Syncookies are discouraged these days. They disable too many valuable TCP features (window scaling, SACK) and even without them the kernel is usually strong enough to defend against syn floods and systems have much more memory than they used to be. So I don't think it makes much sense to add more code to it, sorry. Besides you should really move it to the ipv6 module, right now the code would be always compiled in even for ipv4 only kernels. -Andi --
Somewhat untrue. Network speeds have risen dramatically, the number of appliances running Linux that are not PC class means memory has fallen I think it makes a lot of sense - providing it defaults off for the PC world where as you say its use is limited. Alan --
With strong I meant Linux has much better algorithms to handle the standard syn queue (syncookies was originally added when it had only dumb head drop) and there are minisocks which also require significantly less overhead to manage than full sockets (less memory etc.) I have my doubts. It would be probably better to recheck everything and then remove syncookies. Also your sub PC class appliances rarely run LISTEN servers anyways that are open to the world. -Andi --
Really.

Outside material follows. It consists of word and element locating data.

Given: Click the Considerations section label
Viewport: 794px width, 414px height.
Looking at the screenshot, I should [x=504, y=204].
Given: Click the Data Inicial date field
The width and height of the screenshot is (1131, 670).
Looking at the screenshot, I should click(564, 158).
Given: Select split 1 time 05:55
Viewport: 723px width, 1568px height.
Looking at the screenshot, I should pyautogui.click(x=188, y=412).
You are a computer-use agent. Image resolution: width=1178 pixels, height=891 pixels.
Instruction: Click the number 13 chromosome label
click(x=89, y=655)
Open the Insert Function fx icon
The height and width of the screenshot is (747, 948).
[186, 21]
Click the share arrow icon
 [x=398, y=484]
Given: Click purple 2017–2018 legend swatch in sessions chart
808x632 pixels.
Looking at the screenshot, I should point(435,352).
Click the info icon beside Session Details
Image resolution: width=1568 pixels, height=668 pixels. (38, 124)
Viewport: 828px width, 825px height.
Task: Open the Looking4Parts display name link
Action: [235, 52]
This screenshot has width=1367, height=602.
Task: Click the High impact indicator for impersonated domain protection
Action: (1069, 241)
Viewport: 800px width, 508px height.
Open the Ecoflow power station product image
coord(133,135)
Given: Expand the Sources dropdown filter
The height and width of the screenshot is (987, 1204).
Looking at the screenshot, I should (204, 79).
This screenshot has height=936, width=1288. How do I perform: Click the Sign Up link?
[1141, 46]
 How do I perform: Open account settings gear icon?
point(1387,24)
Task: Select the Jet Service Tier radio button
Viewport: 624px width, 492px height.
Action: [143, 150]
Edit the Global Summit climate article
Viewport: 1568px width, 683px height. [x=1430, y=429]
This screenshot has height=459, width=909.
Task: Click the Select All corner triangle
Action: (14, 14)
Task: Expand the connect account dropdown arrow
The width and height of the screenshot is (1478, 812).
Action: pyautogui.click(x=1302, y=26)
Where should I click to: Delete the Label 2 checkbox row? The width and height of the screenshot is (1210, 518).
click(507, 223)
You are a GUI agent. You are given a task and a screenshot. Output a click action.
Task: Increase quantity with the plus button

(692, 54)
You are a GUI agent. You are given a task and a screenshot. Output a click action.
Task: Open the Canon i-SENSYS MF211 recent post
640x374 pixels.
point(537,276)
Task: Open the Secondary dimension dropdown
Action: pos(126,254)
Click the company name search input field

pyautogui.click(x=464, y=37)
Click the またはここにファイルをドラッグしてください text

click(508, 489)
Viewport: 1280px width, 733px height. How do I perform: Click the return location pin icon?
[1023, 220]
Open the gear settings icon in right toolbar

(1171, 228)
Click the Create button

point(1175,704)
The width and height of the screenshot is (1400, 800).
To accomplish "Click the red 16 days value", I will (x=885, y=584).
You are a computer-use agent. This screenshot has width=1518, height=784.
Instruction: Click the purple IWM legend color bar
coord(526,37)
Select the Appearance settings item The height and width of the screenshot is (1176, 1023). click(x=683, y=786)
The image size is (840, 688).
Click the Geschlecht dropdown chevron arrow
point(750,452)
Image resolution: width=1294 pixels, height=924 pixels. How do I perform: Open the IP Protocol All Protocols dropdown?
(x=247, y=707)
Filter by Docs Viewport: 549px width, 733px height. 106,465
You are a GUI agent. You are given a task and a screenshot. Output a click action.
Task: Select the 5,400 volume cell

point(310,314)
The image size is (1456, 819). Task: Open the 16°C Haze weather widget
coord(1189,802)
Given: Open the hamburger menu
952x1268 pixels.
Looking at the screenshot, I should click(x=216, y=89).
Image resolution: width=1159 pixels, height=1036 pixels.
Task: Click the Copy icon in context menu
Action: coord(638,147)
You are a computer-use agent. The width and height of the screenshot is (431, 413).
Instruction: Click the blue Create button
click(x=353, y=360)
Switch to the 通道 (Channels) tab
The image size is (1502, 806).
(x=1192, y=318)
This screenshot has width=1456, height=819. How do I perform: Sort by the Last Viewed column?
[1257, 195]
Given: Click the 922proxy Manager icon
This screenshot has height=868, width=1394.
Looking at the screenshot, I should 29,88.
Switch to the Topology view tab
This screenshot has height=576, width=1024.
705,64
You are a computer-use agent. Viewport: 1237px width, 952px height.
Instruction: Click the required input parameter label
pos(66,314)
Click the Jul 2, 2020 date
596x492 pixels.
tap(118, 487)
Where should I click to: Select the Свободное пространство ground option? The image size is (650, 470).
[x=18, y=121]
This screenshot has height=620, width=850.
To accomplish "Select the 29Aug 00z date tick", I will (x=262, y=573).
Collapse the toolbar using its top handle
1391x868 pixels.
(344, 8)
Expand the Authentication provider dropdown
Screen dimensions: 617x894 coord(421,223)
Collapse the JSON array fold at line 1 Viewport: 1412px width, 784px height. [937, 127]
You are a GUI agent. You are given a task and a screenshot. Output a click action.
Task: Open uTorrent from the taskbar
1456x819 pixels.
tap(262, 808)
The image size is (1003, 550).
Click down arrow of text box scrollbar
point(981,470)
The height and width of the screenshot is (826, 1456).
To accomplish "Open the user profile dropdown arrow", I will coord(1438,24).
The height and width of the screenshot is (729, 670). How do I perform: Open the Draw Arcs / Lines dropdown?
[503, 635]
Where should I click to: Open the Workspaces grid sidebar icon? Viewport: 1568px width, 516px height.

The ones that first come to mind often have exposed ports including PDA devices and phones. (Ditto low end PC boxes - portscan an EEPC some day ;)) Is the other stuff enough - good question, and can be measured easily enough on a little dlink router or similar. Alan --
What kind of LISTEN ports? And does it matter if they're DoS'ed? The only one I can think of right now would be ident and frankly nobody will really care if that one works or not. If it's just the management interface etc. (which should really be firewalled) My guess would be that it is. If it's not it would be probably better to look at improving the standard queue management again; e.g.readd RED. -Andi --
> What kind of LISTEN ports? And does it matter if they're DoS'ed? I guess that depends on the opinion of the owner - Push based mobile services - Email delivery - VoIP - Management ports - Peer to peer data transfer - Instant messaging direct user/user connections Alan --
Hi Andi, Alan, I've run extensive tests with/without syn cookies recently. In my tests, I discovered that in fact SYN cookies more benefit high end machines than low-end ones. Let me explain. I noticed that computing the cookie consumes a lot of CPU, which is a real problem on low-end machines. But on the other end, it helps the system continue to respond when otherwise it would not. My tests on an AMD LX800 with max_syn_backlog at 63000 on an HTTP reverse proxy consisted in injecting 250 hits/s of legitimate traffic with 8000 SYN/s of noise. Without SYN cookies, the average response time was about 1.5 second and unstable (due to retransmits), and the CPU was set to 60%. With SYN cookies enabled, the response time dropped to 12-15ms only, but CPU usage jumped to 70%. The difference appears at a higher legitimate traffic rate. At 500 hits/s + 7800 SYN/s, the CPU is just saturated with correct response time (SYN backlog almost full but never full), and the performance slightly goes down with SYN cookies enabled, inducing a drop of the hit rate due to the increased CPU consumption. Till there, one would conclude that SYN cookies are bad. BUT! this was with tcp_synack_retries = 1, which is the optimal situation without SYN cookies under an attack and which is pretty bad for normal usage. The real problem without SYN cookies is that you are forced to support a huge SYN backlog (eg: 2 million entries to sustain 100 Mbps of SYN). And what happens with a large backlog ? You send a lot of retries for each SYN. 5 by default, meaning 6 SYN-ACKs for 1 SYN. Thus, you become a SYN amplifier and the guy in front of you just has to send you 20 Mbps of traffic for you to saturate your 100 Mbps uplink. Also, sending all those SYN-ACKs takes a huge amount of CPU time. With tcp_synack_retries at 0, my machine received 26600 SYN/s, and returned 26600 SYN-ACK/s at 100% CPU. With tcp_synack_retries set to 4, it could only accept 12900 SYN/s, replying with 51200 SYN-ACK/s. So the ...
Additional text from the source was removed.